ORANGE COUNTY, Fla. — There are some residents who live off Lake Underhill Road in East Orange County that are extremely upset with the current traffic conditions.

  • Residents off Lake Underhill upset over potential development 
  • They say it will make traffic conditions in area even worse
  • Orange Co. officials say they have plans to widen roadway
  • RELATED: More Central Florida traffic coverage

People have come together, speaking out against a proposed amendment for future land use.  It would essentially pave the way for a large apartment complex to go up in place of single-family homes along Lake Underhill Road.

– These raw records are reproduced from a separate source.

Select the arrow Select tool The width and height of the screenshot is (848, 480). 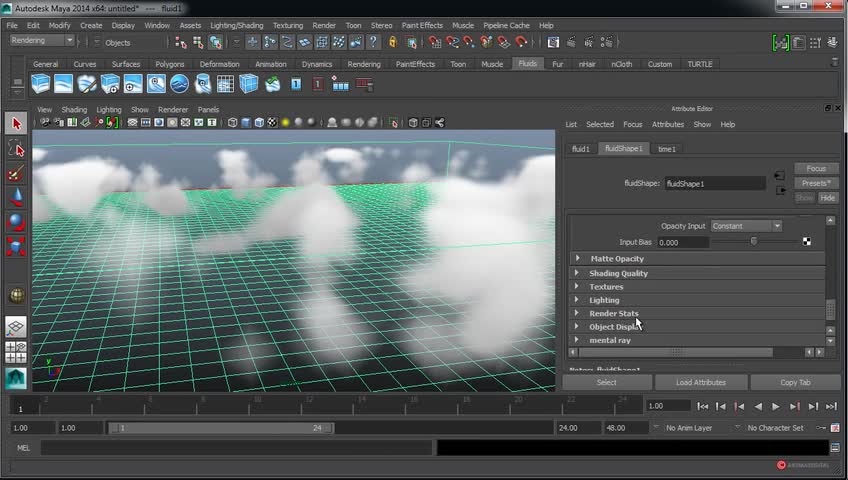(x=16, y=123)
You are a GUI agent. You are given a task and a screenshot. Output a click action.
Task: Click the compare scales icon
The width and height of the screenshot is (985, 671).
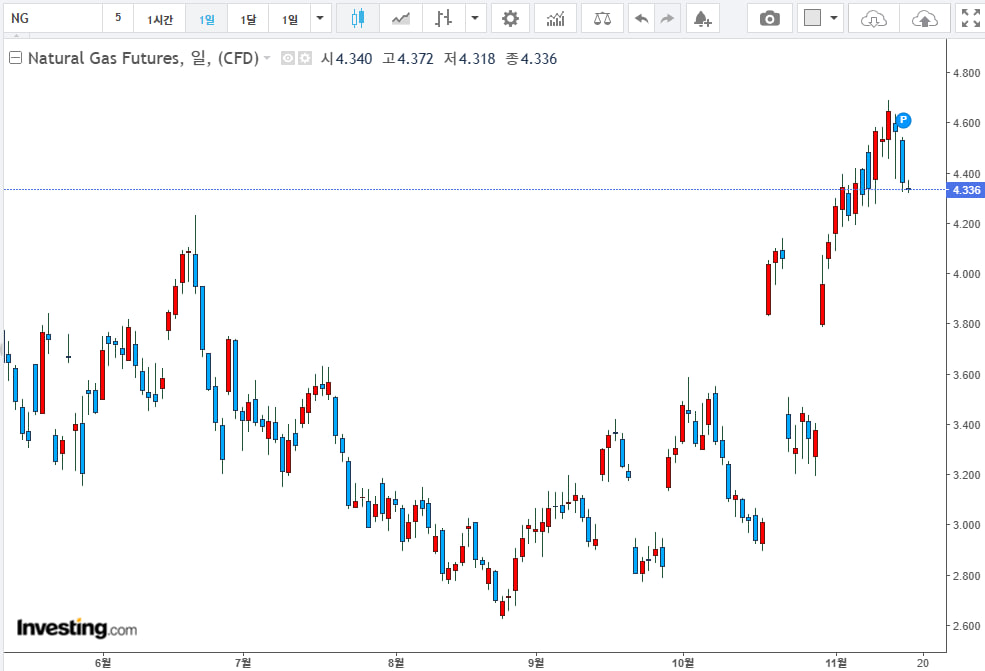pos(602,18)
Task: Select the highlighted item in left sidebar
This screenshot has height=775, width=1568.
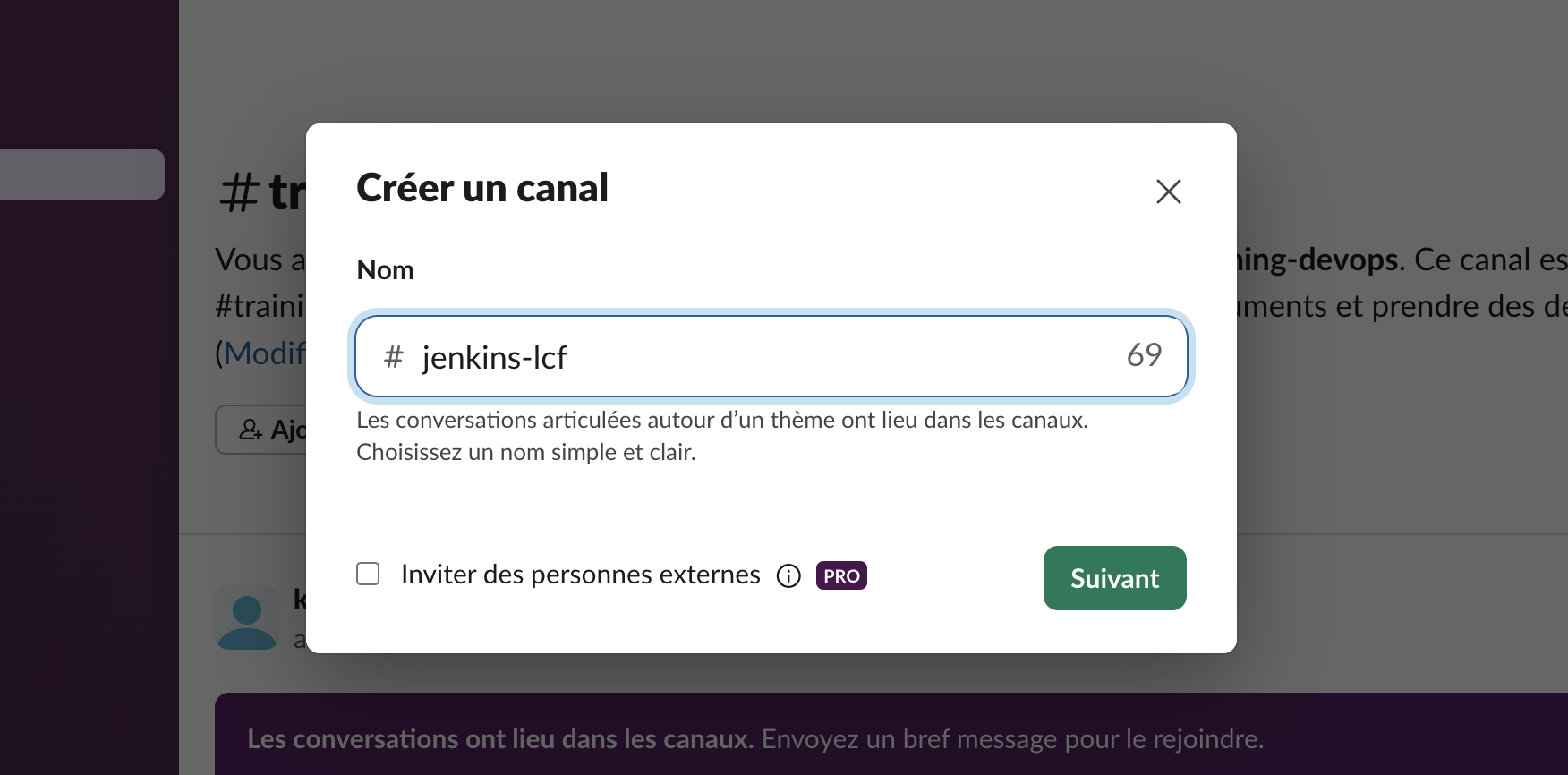Action: 82,175
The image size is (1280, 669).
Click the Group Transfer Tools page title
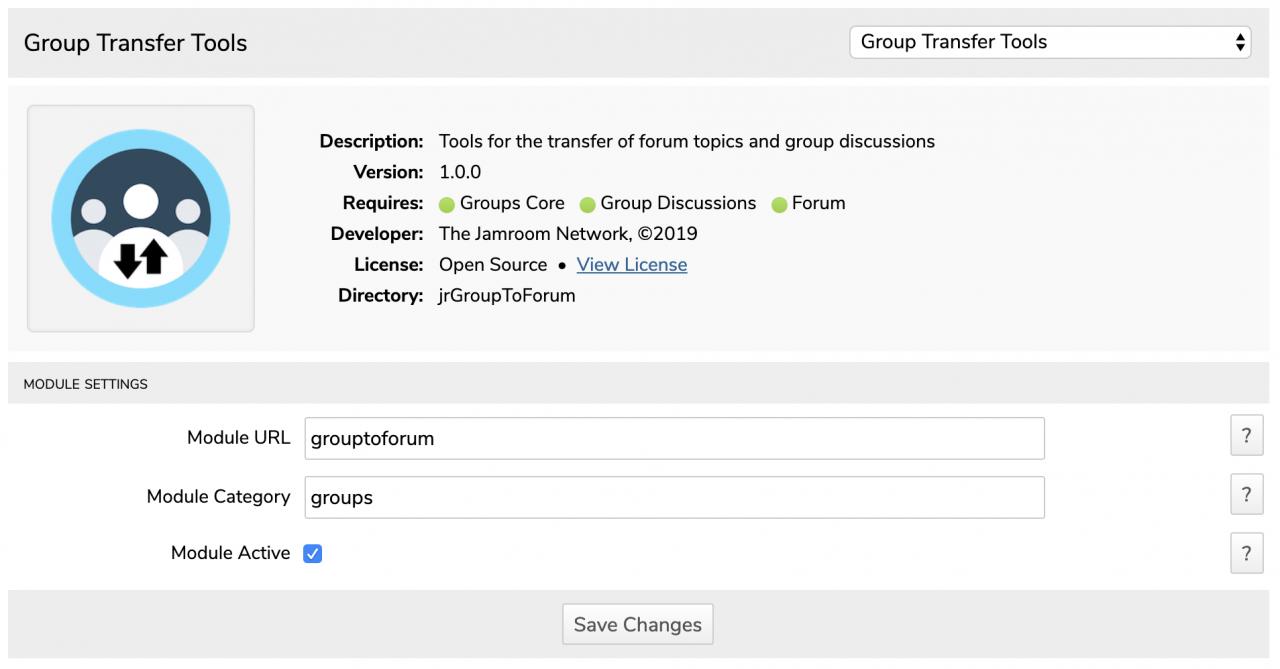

The project, named “Alta Underhill” would allow for the development of 338 multi-family dwelling units.  But residents say the area is already too busy.

"If you come out here at 6 o'clock in the evening, it's all stop and go," explained Bill Krause.

Part of the concern is Lake Underhill's classification as an “Alternative Mobility Area.”

Krause, among others, worries that means Orange County expects them to find other ways to get around besides cars, and that officials favor the developer.

"That enables the developer to basically ask for anything they want with virtually no regard to traffic impact," said David Dickinson, another nearby resident.

Orange County says that's not the case. In fact, they say that AMA has nothing to do with alternative means of transportation. The county says that this only refers to the agreement they have with the developer regarding whether or not to lessen transportation impacts.

So, the biggest question residents have: Will Lake Underhill Road be widened to keep up with area growth?

Officials have plans to widen the roadway, which has already begun. Orange County broke up the project into three sections as part of their “2030 Long Range Transportation program.”

Back in November of 2013, the road was widened between Chickasaw Trail and Goldenrod Road.  Segment 2 is currently under design between Econlockhatchee Trail to Rouse Road and has already been funded through Orange County's INVEST program.

Segment 3, however, which spans between Chickasaw Trail to the Econ Trail, will only move forward once funding becomes available. Residents remain skeptical if it ever will.

"What they're basically trying to pull on us, is that they're saying, 'Oh, you can leave your car at home and take the bus or use a bicycle,” said resident Linda Burns. “Well, would they do that? I don’t think so!"

An Orange County spokesperson said, "The proposed development is still in the application process and may still be obligated to mitigate transportation costs, given their zoning status."

As for the residents, they have their own plans to conduct their own forum on January 1 at Eastland Baptist Church from 7 p.m. to 9:30 p.m.